The Order of the Baobab in

Bronze
Rashaka Frank Ratshitanga (1933 - ) Awarded for:
His selfless dedication to the struggle against injustice and his active commitment to the development of South Africa.

Profile of Rashaka Frank Ratshitanga

Rashaka Frank Ratshitanga was born in August 1933 in Venda. He was educated at the University of Witwatersrand. Like most of his contemporaries, he migrated to Johannesburg where he worked at the South African Railways and Harbours from 1958 to 1960.

After observing the hardship faced by most black workers, Ratshitanga became an anti-apartheid activist. His political life began through his African National Congress (ANC) membership in 1958 as an executive member of the Vendaland Guide Association, a regional anti-apartheid organisation, which was the key organisation in the ANC’s underground activities and its Rural Political Programme in the then far-Northern Transvaal (Limpopo).

During the volatile years of 1961 to 1969, Ratshitanga’s activities in the community started through the formation of the Northern Community Development, which mobilised crafters to self-help and socio-economic development programmes and raised political awareness among the people.
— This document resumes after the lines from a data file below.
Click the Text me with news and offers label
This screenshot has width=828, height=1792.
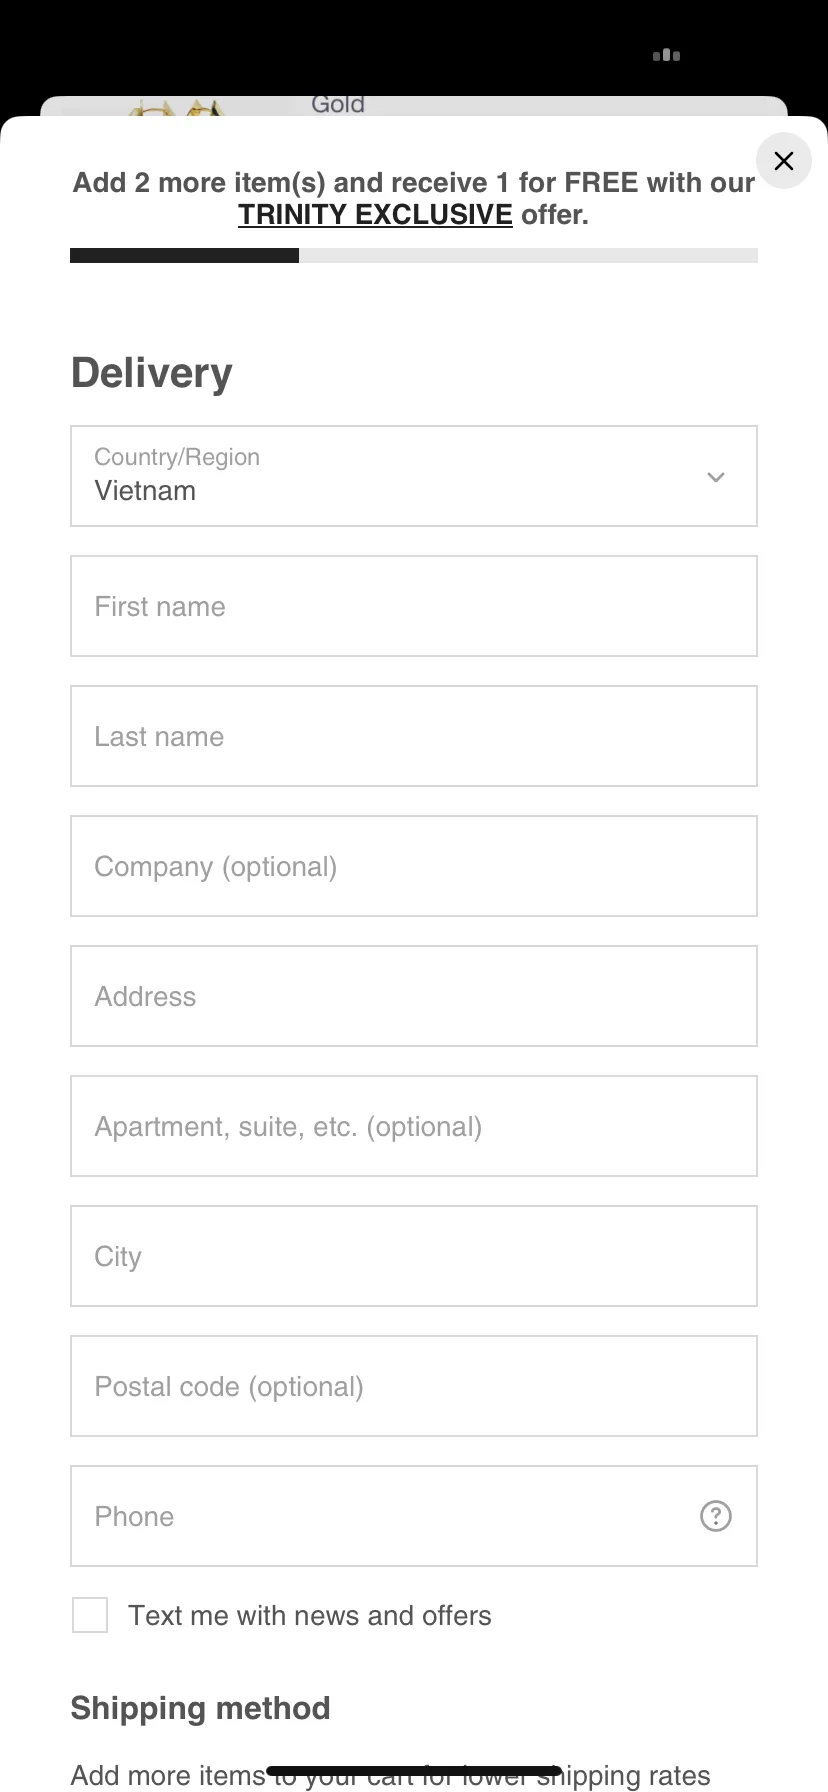(x=310, y=1616)
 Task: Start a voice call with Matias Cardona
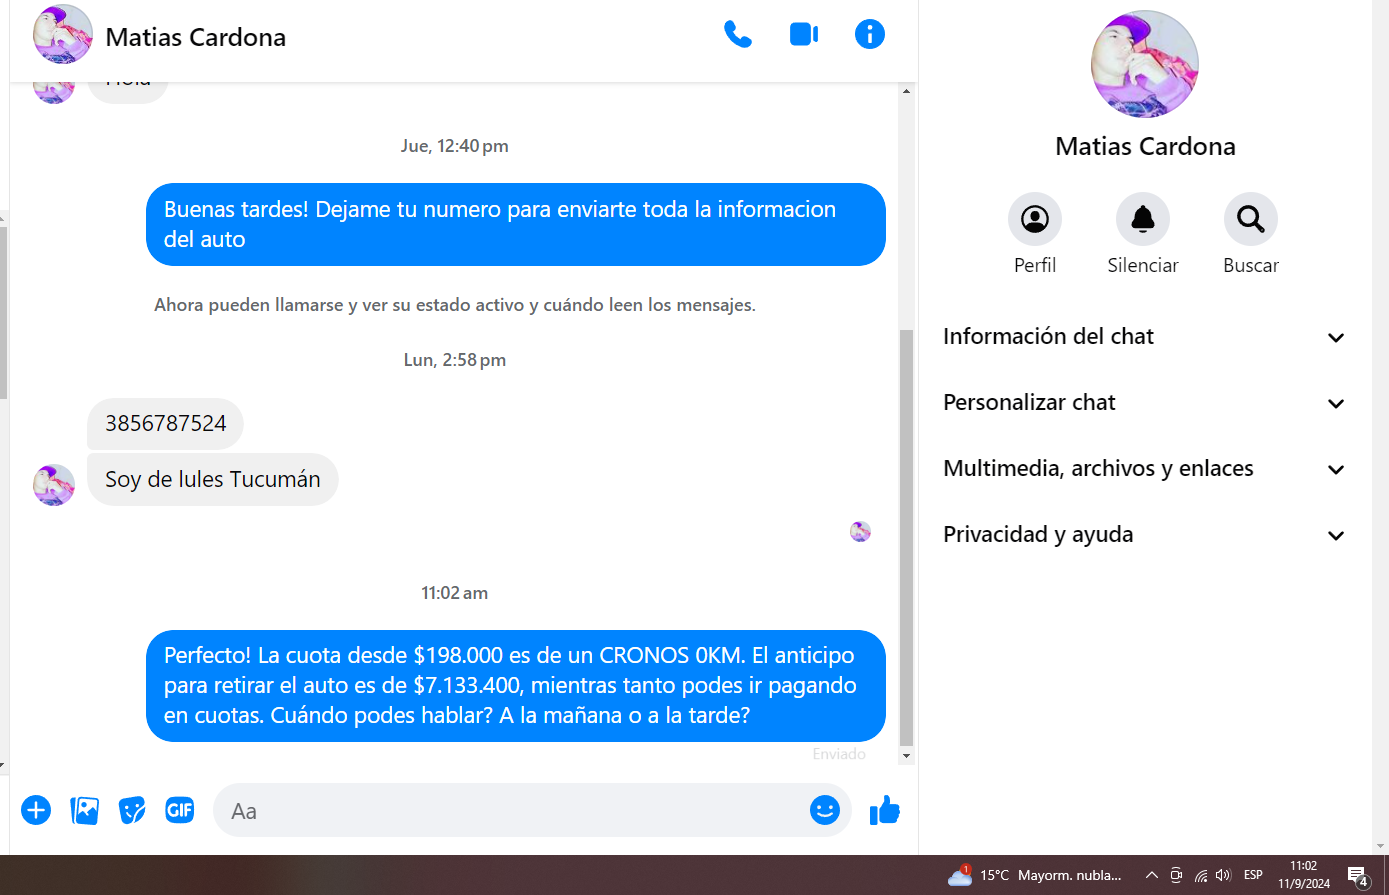(x=737, y=35)

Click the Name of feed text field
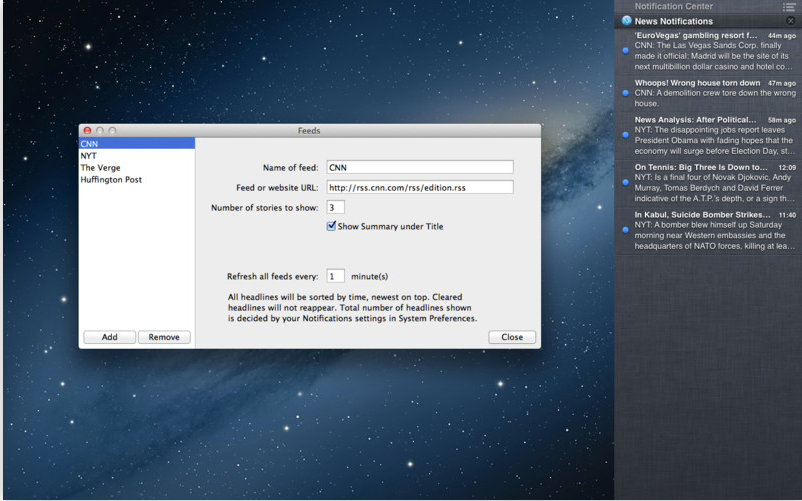tap(419, 168)
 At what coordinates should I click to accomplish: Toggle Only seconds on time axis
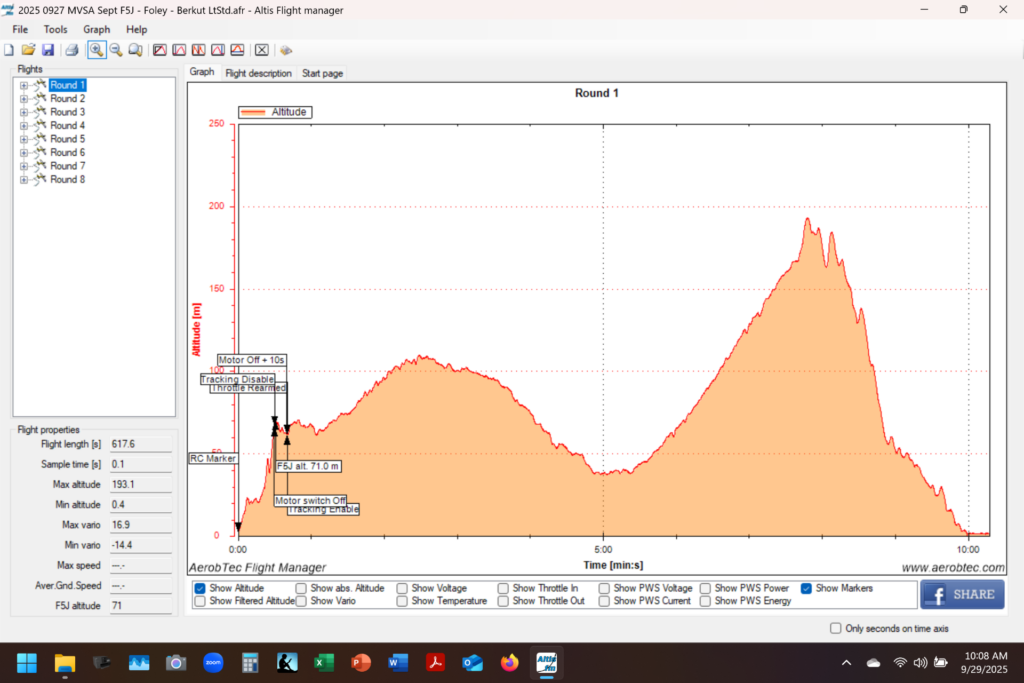tap(836, 628)
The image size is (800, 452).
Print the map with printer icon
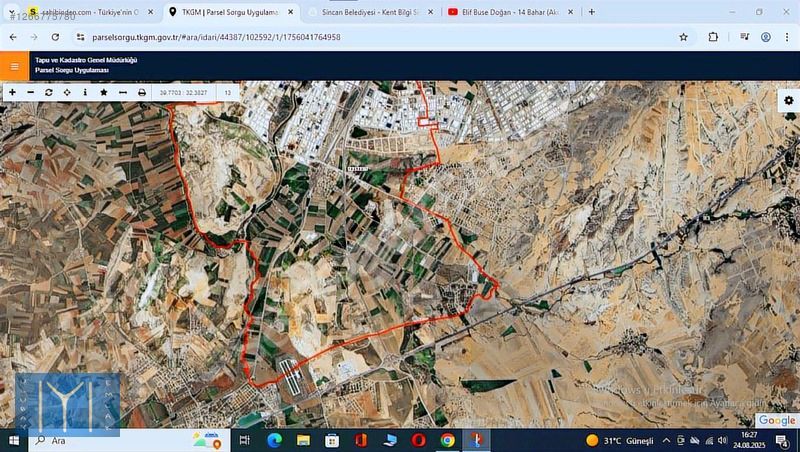pyautogui.click(x=141, y=92)
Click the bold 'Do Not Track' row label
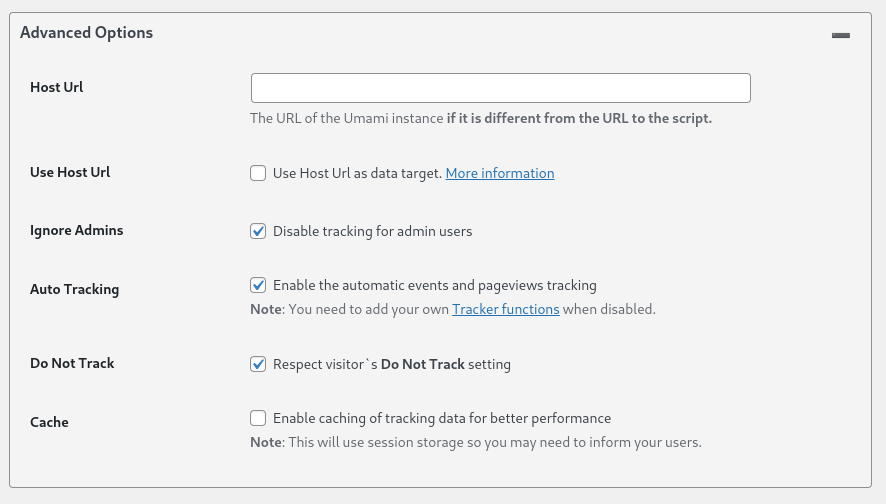 (72, 363)
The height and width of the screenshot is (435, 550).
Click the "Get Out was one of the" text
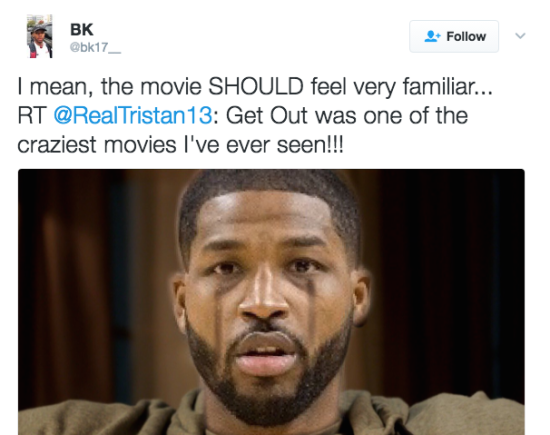point(347,115)
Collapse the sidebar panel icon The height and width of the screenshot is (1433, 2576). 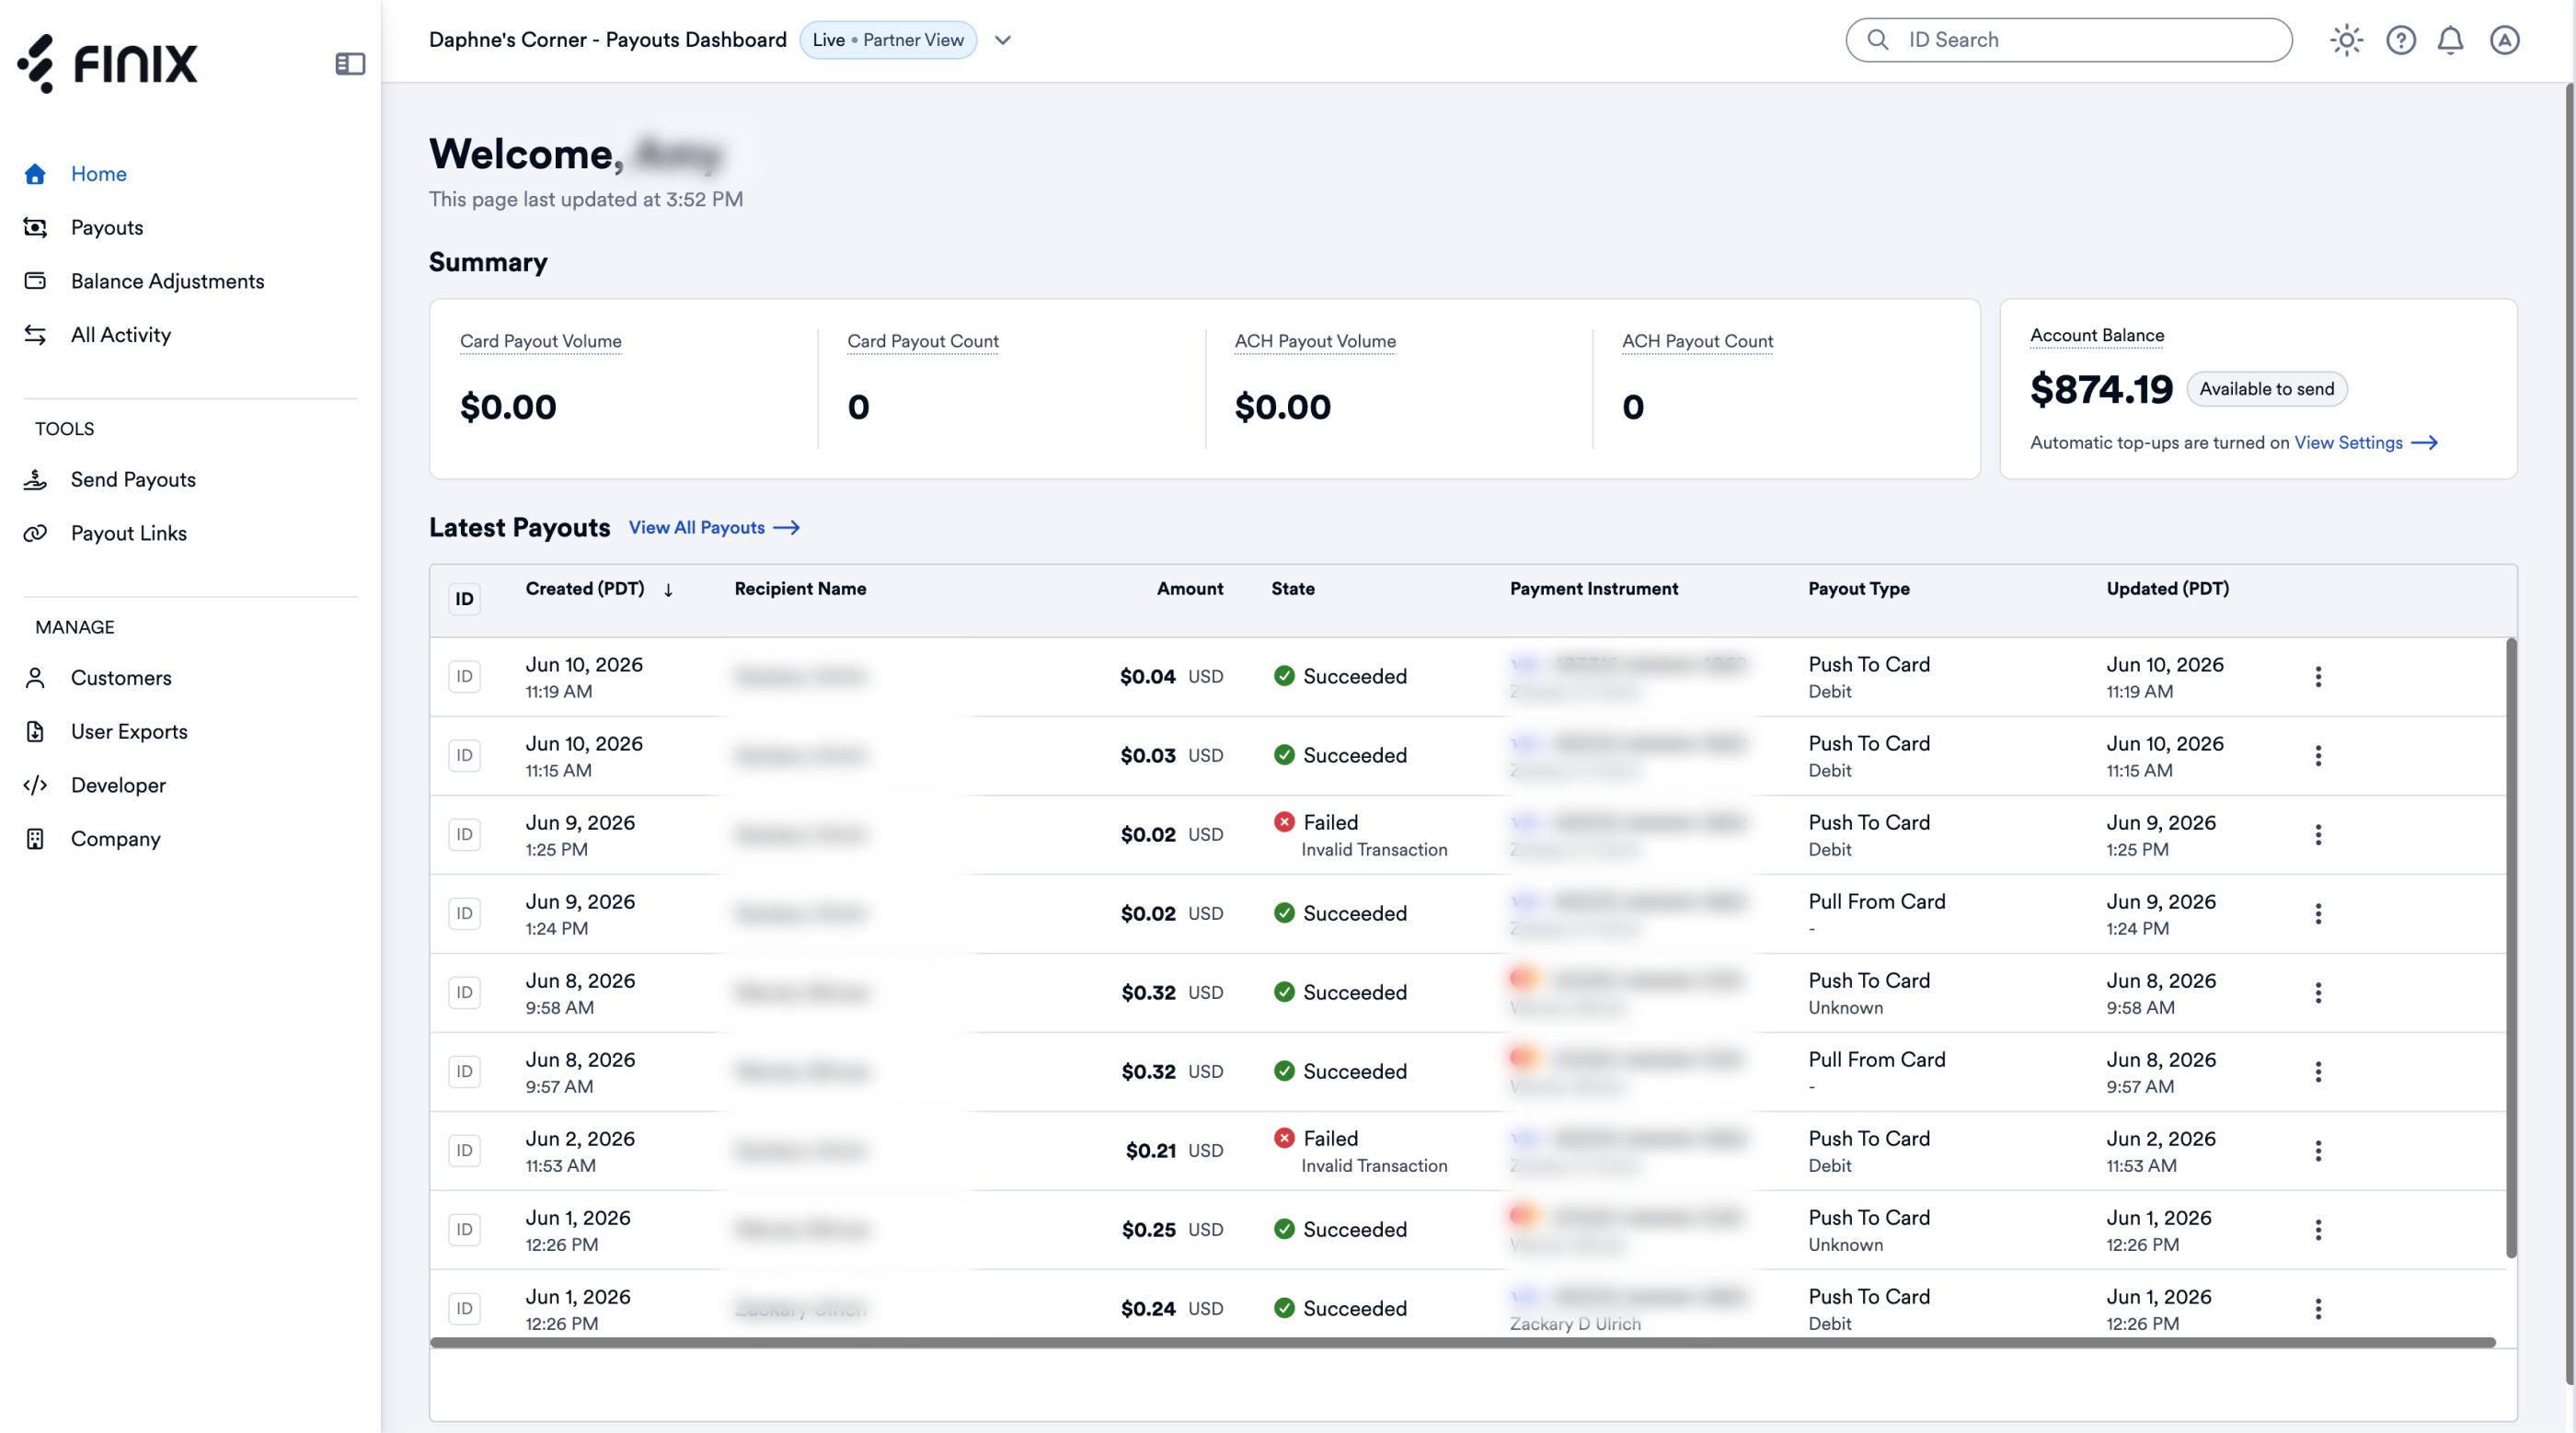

After a stint as a teacher at Thonondo High School, Ratshitanga co-ordinated an educational programme to help the activist youth on the run from the apartheid authorities, to study with international institutions. The significance of this role rose, especially after the 1976 uprisings.

Like most of his political contemporaries, Ratshitanga was not spared the wrath of the apartheid forces, enduring periods of intermittent detentions from 1978 to 1984. In this period, he was detained in Musina, Venda Central Prison and in Sibasa. During this time, he managed to co-found Liivha School, a non-racial school independent from the then Department of Bantu Education and Christian National Education.

As a founding member of the Congress of Traditional Leaders in South Africa, he was deployed as deputy secretary whose principal objective was to rally the traditional leaders and their communities behind the fight for freedom in South Africa in the period between 1987 and 1993.

Later in his life, in the period 1986 to 1989, he studied towards a BA degree at the University of the Witwatersrand, majoring in History, Politics and African Literature. In the early 1990s, Ratshitanga also established a non-governmental organisation, the Rural Development Collective, to initiate holistic development in the disadvantaged communities in Venda.

Ratshitanga has played various political roles in Limpopo, for example:
• in 1995, he was deployed as an ANC MP and a whip, heading various Parliamentary standing committees
• in 1997, he visited Zimbabwe as part of the South African Representatives on Parliamentary Democracy to study the British multiparty system, sponsored by the Commonwealth Parliamentary Association 
• in 2002, he was deployed in the Interim Leadership Core, reviewing the state of the ANC and its leadership in Limpopo
• he was part of the provincial health delegation which visited Uganda to study and observe how the country managed the HIV and AIDS challenge
• in 2007, he was one of the election commissioners for the 52nd ANC National Conference in Polokwane.

As an active member of the community, Ratshitanga is a founding member of Ndima Community Services and a member of the board. Since 1994 he has assisted in facilitating land claims for various communities, including Ratombo, Manenzhe, Tshilata and Matidza. In 2002, he participated in the Right to Land Seminar at Maastricht University in the Netherlands, representing Ndima, as part of a study trip to Belgium and the Netherlands.

Ratshitanga is also a cultural activist and a published poet, with a poetry anthology, Tsengela Tsiwana – Speaker of the Needy, that was published in 1973. Nineteen other poems were published in Muungo Wa Vhuhwi. His film of the early 1980s, Two Rivers, depicted socio-political transformation in the country.

Rashaka Ratshitanga thought nothing of the risk posed by speaking against the apartheid government and served his community with courage and integrity. He resides in Sibasa where is actively involved with organising the ANC Veterans’ League.